I’ve read a lot about this book on the influential people in history but have not read it myself. I was interested to know who was included in the 100, so thank you for posting this here.

Ejaz Mazari said...

If Michael Hart includes great commanders like Alexander the great, Nipolean etc, well how can he ignore Khalid Bin Waleed & Sultan Sallah-u-Deen??

Sam said...

Great list and very good.

I agree that not including Nikola Tesla is a mistake. He invented radio, our whole A/C electrical system, and all the electric motors we use.

mytheen said...

I agreed..

Tesla was important in electrical...

Nejat KÜÇÜKDANACI said...

Cok yanli ve tarafli bir secim olmus. Osmanliyi 6 yabanci ulkenin isgalinden kurtararak Turkiye Cumhuriyetini kuran Mustafa Kemal ATATÜRK'ü dahil etmeyip 1.5 milyon yahudiyi katledip avrupayi akil almaz bir savasa surukleyen hitleri listeye almis. Cok ironik.... :(

Stanley Workman said...

Imagine a City...

Imagine a city where every home had on it's front lawn a piece of sculpture or an art installation.
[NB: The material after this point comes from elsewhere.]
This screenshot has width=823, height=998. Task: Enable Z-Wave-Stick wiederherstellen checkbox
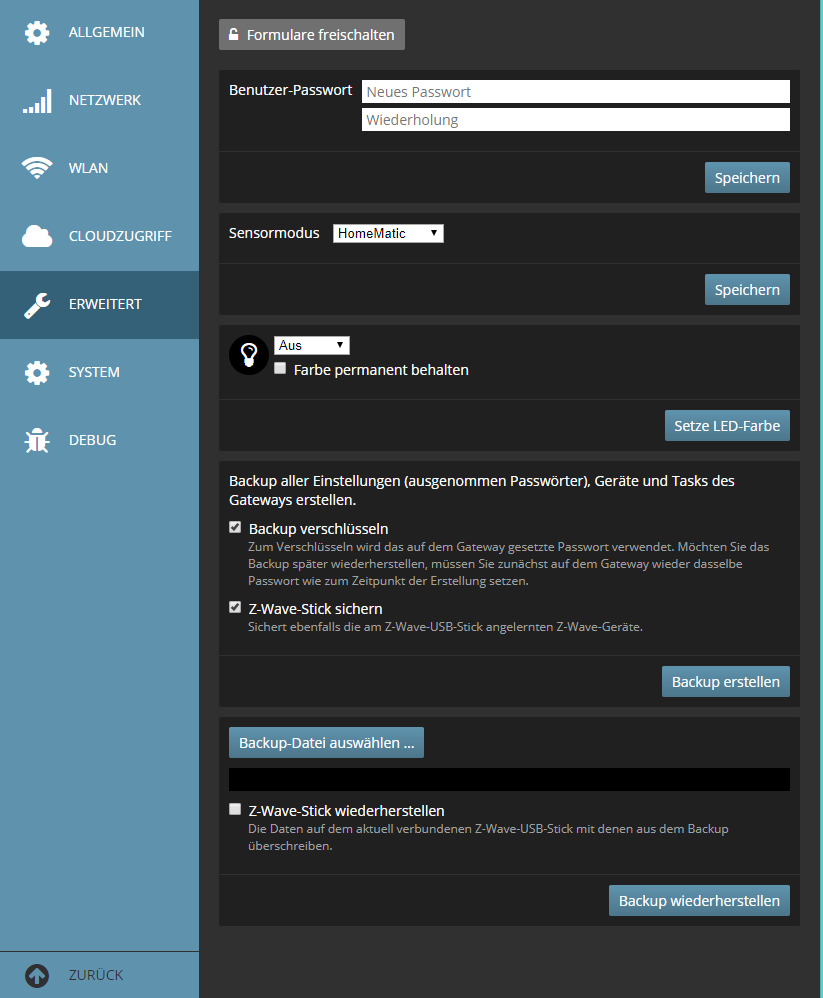pos(235,809)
Imagine a city where each and every business invited artists to exhibit their work to the company's patrons.

Imagine a city where instead of gifting clothing, electronics, chocolate, or cash, a work of art was given, and appreciated.

Imagine a city where each and every home housed and preserved an art collection. Where insecurities over self-interests were dispensed with, and collections reflected those varied tastes.

Imagine a city where glass, pottery, painting, photography. fibers, basketry, and even graffiti were embraced. Where the artists themselves were looked upon as a treasured resource. No matter their perspective.

Imagine a city where any construction project involved multiple artists, in its' execution.

Imagine a city which preserved its' creative heritage and embraced it.

Imagine a city which understood, that capturing a slice of life had merit. But to alter a communities perspective to embrace all thought and belief, strengthened it, not weakened it.

Imagine a city which led the World in cultural munificence which would then reap the reward of becoming a global mecca.

Imagine a city which could step outside of what others were doing could walk the path of its' own making.

Imagine a city where meetings to enact such change, needn't take place. Rather a spontaneous change came from its' citizenry itself.

Imagine a city which artists flocked to; enabling them to create without fear of censorship or derision.

Imagine a city not dependent upon their museums or art schools for their lead in any discussions of artistic merit, but rather the career artists themselves.

I have imagined this city since childhood, as have most of my colleagues. Instead we've swum through muck, hoping such change would miraculously happen without distracting us from our labors. Or moved to the closest metropolis which appeared poised to take the plunge.

Cleveland, like most cities, while not a blank canvas; is one, where the image it sports has faded beyond restoration. The time to paint over it has come. Shiny new unaesthetic buildings, are simply masking the rot.

Marc Breed, Fine Artist

"In the distant future, when America is a mere shadow of itself, who historically, shall be remembered? In sports, an argument can be made for Ruth, Chamberlain, Gretzky, Ali, et al. In Art, there is but one name, Breed."